But after the black album, Load performed okay and Reload performed okay, and then it was downhill sharply after that. But Metallica didn't really release that much new material in the 1990's. Three regular albums, one cover album, one symphonic album. But one of the best selling cover albums and one of the best selling symphonic albums to date... But the black album put Metallica on the mainstream music map. Justice was considered a smash hit for a metal album, and it sold 11 M copies, >8 M of which sold after the release of the black album. So...without the black album, Metallica would have been a popular metal band, but, the important point here is that metal would have been a lot less popular of a genre. Certainly the big boom in interest in Megadeth and Anthrax can be at least partially, if not mostly, attributed to the massive success of the black album.

Growing up in the midwest, and not being particularly aware of metal music in 1988, I never really knew much about Metallica until Justice. That album was big, but just think about releasing an album that was big, and then having the next one be more than ten times bigger.

And the parodies didn't stop with Weird Al Yankovic. Tons of sketch comedy shows spoofed Metallica in the early 90's. For instance:


But, anecdotally, tons and tons of my friends discovered metal music directly because of the black album.

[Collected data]
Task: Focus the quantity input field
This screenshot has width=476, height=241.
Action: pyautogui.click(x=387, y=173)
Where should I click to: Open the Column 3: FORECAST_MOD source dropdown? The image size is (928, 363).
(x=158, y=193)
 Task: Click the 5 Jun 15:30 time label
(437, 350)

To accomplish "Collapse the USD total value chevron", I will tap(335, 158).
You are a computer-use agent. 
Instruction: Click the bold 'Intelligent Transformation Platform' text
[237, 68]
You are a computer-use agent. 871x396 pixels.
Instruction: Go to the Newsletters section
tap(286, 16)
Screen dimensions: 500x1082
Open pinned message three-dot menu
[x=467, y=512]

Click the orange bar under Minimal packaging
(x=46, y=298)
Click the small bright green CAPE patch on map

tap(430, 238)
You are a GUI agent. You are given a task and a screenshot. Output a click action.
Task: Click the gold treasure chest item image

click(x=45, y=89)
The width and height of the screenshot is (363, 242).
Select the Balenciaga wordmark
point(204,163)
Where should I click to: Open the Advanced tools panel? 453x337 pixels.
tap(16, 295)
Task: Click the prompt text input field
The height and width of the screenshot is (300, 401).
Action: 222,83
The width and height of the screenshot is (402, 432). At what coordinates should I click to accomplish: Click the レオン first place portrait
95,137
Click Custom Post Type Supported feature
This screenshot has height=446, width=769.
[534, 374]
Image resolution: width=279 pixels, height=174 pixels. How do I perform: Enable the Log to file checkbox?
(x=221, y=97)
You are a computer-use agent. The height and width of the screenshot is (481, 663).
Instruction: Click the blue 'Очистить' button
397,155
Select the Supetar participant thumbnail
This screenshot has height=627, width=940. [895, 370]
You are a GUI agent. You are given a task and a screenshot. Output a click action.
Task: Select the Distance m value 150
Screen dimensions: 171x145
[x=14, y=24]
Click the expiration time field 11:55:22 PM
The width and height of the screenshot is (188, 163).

== EXERCISE INSTRUCTIONS ==
1 – Answer from the passage about Metallica's black album:
(a) How many copies did Justice sell?
(b) Whose parodies of Metallica does the passage mention by name?
(c) Where did the writer grow up?
2 – Update the passage about Metallica's black album, starting at "And the parodies" and ending at "because of the black album.", and put "classmates" in place of "friends".
3 – Write what follows in the passage about Metallica's black album, picking up after its final sentence.

== TASK RESULTS ==
1 –
(a) 11 M copies
(b) Weird Al Yankovic's
(c) In the midwest

2 –
And the parodies didn't stop with Weird Al Yankovic. Tons of sketch comedy shows spoofed Metallica in the early 90's. For instance:


But, anecdotally, tons and tons of my classmates discovered metal music directly because of the black album.

3 –
And when Load came out, it was possibly the most anticipated album ever. I remember when the video for "Until It Sleeps" debuted on MTv and pretty much everyone thought it was just weird and hoped that the rest of the album was better. I mean, it sort of was, but it also sort of wasn't. It was disappointing enough that it seemed like only the most optimistic Metallica fans were excited for Reload. I think that maybe if they had just called that album Shit Sandwich, it would have generated more buzz. But, despite that, "Fuel" and "2x4" and "Hero of the Day" and a few other songs still made enough people happy that they kept doing tons of shows and making tons of money.

2x4 was given a well-promoted upcoming radio debut as the first new Metallica song off the new album. A bunch of us in high school made it appointment radio. We were all super excited. The next morning, nobody really had much to say, until one B.C. Rich Warlock-playing white supremacist (inconsequential to the story, but a fun nonsequitur) who was in a Metallica cover band, was brave enough to say, "So...it kinda sucked, right?"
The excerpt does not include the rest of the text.